*Text passage:*
Characteristics of Social Institutions
Social institutions exhibit the following characteristics
i. Durability: - Because the members of each generation face the same basic problems, and because they maintain ties with both the past and the future through their parents and their children, the organized habits we call “institutions” are durable.
ii. Dynamism and Constant Change: - People are not totally conforming but act as individuals. Societal members both follow institutional patterns, and continually create new patterns. The forms of these enduring institutions are therefore constantly changing.
iii. Pattern Maintenance: - Besides helping individuals satisfy some of their basic needs, institutions also provide the cement that holds society together. If individual lived his own way and did only his “own thing”, we would soon face utter chaos. Without some means of steady support, parents might abandon their infants or let them die. In other words, institutions enable societies to keep functioning. Institutions are foundations, or pillars of society.
iv. Interdependence: - Institutions are interdependent. Usually, the child first learns about the value of making a good living, about the necessity for order, about religious principles, and about educational goals in the family setting. The family institution supports the other institutions, and is in turn supported by them. The condition of the economy in your society determines whether you can obtain a good job and establish your own family. Your religion may teach that birth control is wrong. If you and others are faithful to such teaching, the results may affect all other institutions.
v. Tension between stability and Change: - Institutions display tension between stability and change. Workable ways of doing things, repeated over and over, tend to become rigid forms. This is why mere habits become institutions. Looked at from this point of view, institutions tend to maintain stability and status quo. But as new ways of doing things appear and are found workable, they challenge stability and impel (push) institutions toward change.
vi. Mere Abstraction of Organizations: - Institutions are mere abstract concepts of organized habits and standard ways of doing things. We cannot see institutions. What we can see are families, schools, banks, churches, prisons, mental hospitals. But these would be nothing but empty symbols without one vital ingredient: individuals. The behaviour of individuals gives institutions their form. And institutions give form to individual behaviour.
CONCLUSION
The survival of the society depends on the effectiveness of social institutions in the performance of their specialized functions. Also, it is noteworthy that the conflict orientation about social institution was considered to balance up the earlier views of the functionalists. The implications of the social institutions for conditioning individuals’ behaviour cannot be overemphasized. Finally, the durability and interindependence of these social institutions reinforce the society and promote predictability.
SUMMARY
In this unit, various theoretical perspectives on social institutions were presented. The characteristics of social institutions were taken. Finally, the roles of social institutions as pivotal or essential institution were discussed.

*To do:*
**A)** Answer these questions from the text on social institutions:
(i) In what setting does a child usually first learn about religious principles and educational goals?
(ii) What one vital ingredient keeps families, schools, banks and churches from being empty symbols?
(iii) What does the survival of the society depend on?
**B)** Please copy out the text on social institutions word for word, from "ii. Dynamism and" to "therefore constantly changing.".

*Study material:*

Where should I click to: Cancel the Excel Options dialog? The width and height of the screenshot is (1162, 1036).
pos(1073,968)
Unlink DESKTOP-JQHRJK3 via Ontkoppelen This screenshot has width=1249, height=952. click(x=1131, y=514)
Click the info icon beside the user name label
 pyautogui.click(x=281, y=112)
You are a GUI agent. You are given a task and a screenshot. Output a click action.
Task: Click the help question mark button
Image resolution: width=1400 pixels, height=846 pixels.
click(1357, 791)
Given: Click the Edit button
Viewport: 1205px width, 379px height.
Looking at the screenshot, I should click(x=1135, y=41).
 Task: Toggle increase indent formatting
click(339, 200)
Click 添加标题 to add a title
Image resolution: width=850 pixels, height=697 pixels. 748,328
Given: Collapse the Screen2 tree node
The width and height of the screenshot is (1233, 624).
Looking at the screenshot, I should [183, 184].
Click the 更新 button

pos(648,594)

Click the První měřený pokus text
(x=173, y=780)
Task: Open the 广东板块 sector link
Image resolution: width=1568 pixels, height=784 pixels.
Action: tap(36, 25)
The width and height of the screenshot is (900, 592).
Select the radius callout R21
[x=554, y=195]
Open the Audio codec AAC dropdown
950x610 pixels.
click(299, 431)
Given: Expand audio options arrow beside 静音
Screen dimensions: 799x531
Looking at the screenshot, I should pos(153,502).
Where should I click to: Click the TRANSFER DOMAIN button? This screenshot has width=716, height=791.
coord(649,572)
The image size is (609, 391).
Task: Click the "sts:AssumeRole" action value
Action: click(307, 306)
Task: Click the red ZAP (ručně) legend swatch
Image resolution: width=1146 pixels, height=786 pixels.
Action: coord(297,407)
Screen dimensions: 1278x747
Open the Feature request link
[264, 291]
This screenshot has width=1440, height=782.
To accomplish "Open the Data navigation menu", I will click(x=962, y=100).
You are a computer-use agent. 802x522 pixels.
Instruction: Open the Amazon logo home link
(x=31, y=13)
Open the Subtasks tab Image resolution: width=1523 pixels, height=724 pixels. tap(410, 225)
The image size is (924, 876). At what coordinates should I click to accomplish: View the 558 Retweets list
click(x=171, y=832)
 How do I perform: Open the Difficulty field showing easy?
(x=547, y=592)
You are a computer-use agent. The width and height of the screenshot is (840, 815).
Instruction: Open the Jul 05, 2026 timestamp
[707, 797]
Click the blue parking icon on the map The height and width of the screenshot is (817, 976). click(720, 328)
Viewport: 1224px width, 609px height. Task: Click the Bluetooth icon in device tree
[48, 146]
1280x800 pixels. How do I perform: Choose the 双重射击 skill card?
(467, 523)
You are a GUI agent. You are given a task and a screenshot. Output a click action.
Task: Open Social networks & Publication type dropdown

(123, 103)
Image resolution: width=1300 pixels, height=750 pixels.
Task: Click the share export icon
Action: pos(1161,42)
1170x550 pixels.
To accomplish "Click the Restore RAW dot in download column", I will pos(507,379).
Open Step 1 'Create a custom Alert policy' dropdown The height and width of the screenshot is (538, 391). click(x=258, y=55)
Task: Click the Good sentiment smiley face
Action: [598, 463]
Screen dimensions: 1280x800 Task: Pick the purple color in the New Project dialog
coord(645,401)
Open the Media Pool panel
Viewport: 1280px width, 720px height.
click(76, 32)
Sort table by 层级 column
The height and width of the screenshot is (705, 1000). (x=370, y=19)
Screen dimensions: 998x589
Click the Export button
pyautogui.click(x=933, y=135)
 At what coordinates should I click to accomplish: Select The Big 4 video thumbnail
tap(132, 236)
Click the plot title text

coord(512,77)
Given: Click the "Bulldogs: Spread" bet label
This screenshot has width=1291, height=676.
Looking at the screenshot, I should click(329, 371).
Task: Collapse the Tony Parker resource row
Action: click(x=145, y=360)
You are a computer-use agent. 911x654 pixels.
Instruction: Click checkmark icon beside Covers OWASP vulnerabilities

*Task solutions:*
**A)**
(i) The family setting.
(ii) Individuals.
(iii) The effectiveness of social institutions in the performance of their specialized functions.

**B)**
ii. Dynamism and Constant Change: - People are not totally conforming but act as individuals. Societal members both follow institutional patterns, and continually create new patterns. The forms of these enduring institutions are therefore constantly changing.